Solved: Re: Keeping only highest values in hash table

Georg_UPB · Posted 12-17-2013 11:32 AM

Hi everyone!

When going through dataset "have" shown in the example below I only want to keep the three highest scores:

"want1": three entries with the highest scores would be nice

"want2": entries with the three highest scores would be even nicer

As soon as I try to accomplish this my code gets pretty complicated and its not really working...

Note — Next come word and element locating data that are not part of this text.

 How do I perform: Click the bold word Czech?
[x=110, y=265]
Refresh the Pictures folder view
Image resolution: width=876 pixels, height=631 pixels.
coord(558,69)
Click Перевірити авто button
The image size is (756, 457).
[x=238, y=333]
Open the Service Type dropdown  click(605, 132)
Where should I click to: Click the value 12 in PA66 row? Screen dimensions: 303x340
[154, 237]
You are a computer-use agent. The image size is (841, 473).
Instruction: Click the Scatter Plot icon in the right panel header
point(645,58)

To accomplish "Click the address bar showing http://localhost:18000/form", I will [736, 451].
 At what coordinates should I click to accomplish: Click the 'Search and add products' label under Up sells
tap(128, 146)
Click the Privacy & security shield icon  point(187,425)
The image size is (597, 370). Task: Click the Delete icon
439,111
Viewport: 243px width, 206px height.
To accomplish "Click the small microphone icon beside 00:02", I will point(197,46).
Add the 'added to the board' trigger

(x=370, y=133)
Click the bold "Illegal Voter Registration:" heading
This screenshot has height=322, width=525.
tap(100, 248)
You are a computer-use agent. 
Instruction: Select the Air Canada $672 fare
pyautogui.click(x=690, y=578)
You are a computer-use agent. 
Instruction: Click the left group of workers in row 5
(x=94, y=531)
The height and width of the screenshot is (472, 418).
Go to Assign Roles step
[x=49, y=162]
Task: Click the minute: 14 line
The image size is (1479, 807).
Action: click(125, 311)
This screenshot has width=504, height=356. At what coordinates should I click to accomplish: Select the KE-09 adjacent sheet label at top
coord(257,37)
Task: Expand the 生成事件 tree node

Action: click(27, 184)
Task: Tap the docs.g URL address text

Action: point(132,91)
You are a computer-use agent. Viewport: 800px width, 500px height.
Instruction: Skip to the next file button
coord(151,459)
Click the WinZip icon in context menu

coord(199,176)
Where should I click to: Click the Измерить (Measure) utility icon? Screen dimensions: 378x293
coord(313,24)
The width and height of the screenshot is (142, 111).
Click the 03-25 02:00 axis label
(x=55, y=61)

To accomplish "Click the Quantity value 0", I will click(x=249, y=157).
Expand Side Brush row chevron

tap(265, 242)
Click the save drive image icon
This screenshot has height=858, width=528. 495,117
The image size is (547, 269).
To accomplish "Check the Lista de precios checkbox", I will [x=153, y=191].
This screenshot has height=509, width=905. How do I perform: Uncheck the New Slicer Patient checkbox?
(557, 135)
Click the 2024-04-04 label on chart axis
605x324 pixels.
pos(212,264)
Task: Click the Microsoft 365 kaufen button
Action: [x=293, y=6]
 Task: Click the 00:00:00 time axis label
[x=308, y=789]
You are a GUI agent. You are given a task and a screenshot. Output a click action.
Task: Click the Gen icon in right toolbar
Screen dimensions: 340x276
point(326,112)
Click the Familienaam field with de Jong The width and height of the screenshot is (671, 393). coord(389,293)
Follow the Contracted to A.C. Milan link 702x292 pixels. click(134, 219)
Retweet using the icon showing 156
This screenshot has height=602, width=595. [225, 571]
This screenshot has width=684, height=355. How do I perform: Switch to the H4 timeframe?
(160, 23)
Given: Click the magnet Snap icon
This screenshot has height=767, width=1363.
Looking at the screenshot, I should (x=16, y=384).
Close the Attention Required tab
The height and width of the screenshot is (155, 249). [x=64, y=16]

As I'm new to hash tables, I have a feeling that there is an easy solution that I'm just missing... Any help is appreciated!!

Data have;

Input Name $ Score;

Datalines;

A.B. 6

C.D. 10

E.F. 5

G.H. 3

I.J. 10

K.L. 9

M.N 3

Run;

Data _Null_;

Set have End=done;

If _n_=1 Then Do;

Declare Hash ht(Ordered:'d');

ht.DefineKey('Score');

ht.DefineData('Name','Score');

ht.DefineDone();

End;

If ht.Num_Items<3 Then Do;

ht.Add();

End;

Else Do;

/* Need something like this:

If ht.Last/Score < Score Then Do;

ht.RemoveLast;

ht.Add;

End;

*/

End;

If done Then ht.Output(Dataset:'So_far');

Run;

Data want1;

Input Name $ Score;

Datalines;

C.D. 10

I.J. 10

K.L. 9

Run;

Data want2;

Input Name $ Score;

Datalines;

C.D. 10

I.J. 10

K.L. 9

A.B. 6

Run;

Haikuo · Posted 12-17-2013 04:05 PM

I concur 's sentiment and comment. From the nature of a Hash table, as long as your RAM can hold it, the bigger the table, the better benefits you get from it. Only a few highest scores in the a Hash table seems to be an overkill of using it. But without knowing the whole picture, it is too soon to call. Technical speaking it is of course doable using Hash table:

Data have;

Input Name $ Score;

Datalines;

A.B. 6
C.D. 10
E.F. 5
G.H. 3
I.J. 10
K.L. 9
M.N 3

Run;

/*Want1*/

Data _Null_;

Set have End=done;

If _n_=1 Then Do;

Declare Hash ht(Ordered:'d', multidata:'y');

ht.DefineKey('_Score');

ht.DefineData('_Name','_Score');

ht.DefineDone();

declare hiter hi('ht');

End;

if _n_ <= 3 then do; _name=name;_score=score; rc=ht.add();end;

else do;

rc=hi.last();

if score > _score then do;

_ss=_score;

_score=score;

_name=name;

rc=ht.add();

rc=hi.first();

rc=ht.remove(key:_ss);

end;

If done Then ht.Output(Dataset:'ties_count');

Run;

/*Want2*/

Data _Null_;

Set have End=done;

If _n_=1 Then Do;

Declare Hash ht(Ordered:'d', multidata:'y');

ht.DefineKey('_Score');

ht.DefineData('_Name','_Score');

ht.DefineDone();

declare hiter hi('ht');

End;

if _n_ <= 3 then do; _name=name;_score=score; rc=ht.add();end;

else do;

if ht.find(key:score) = 0 then do; _name=name;_score=score; rc=ht.add();end;

else do;

rc=hi.last();

if score > _score then do;

_ss=_score;

_score=score;

_name=name;

rc=ht.add();

rc=hi.first();

rc=ht.remove(key:_ss);

end;

If done Then ht.Output(Dataset:'ties_not_count');

Run;

Haikuo

View solution in original post

AhmedAl_Attar · Posted 12-17-2013 12:19 PM

Do you really need hash for this?

I ask, because you can easily do it using Proc Rank.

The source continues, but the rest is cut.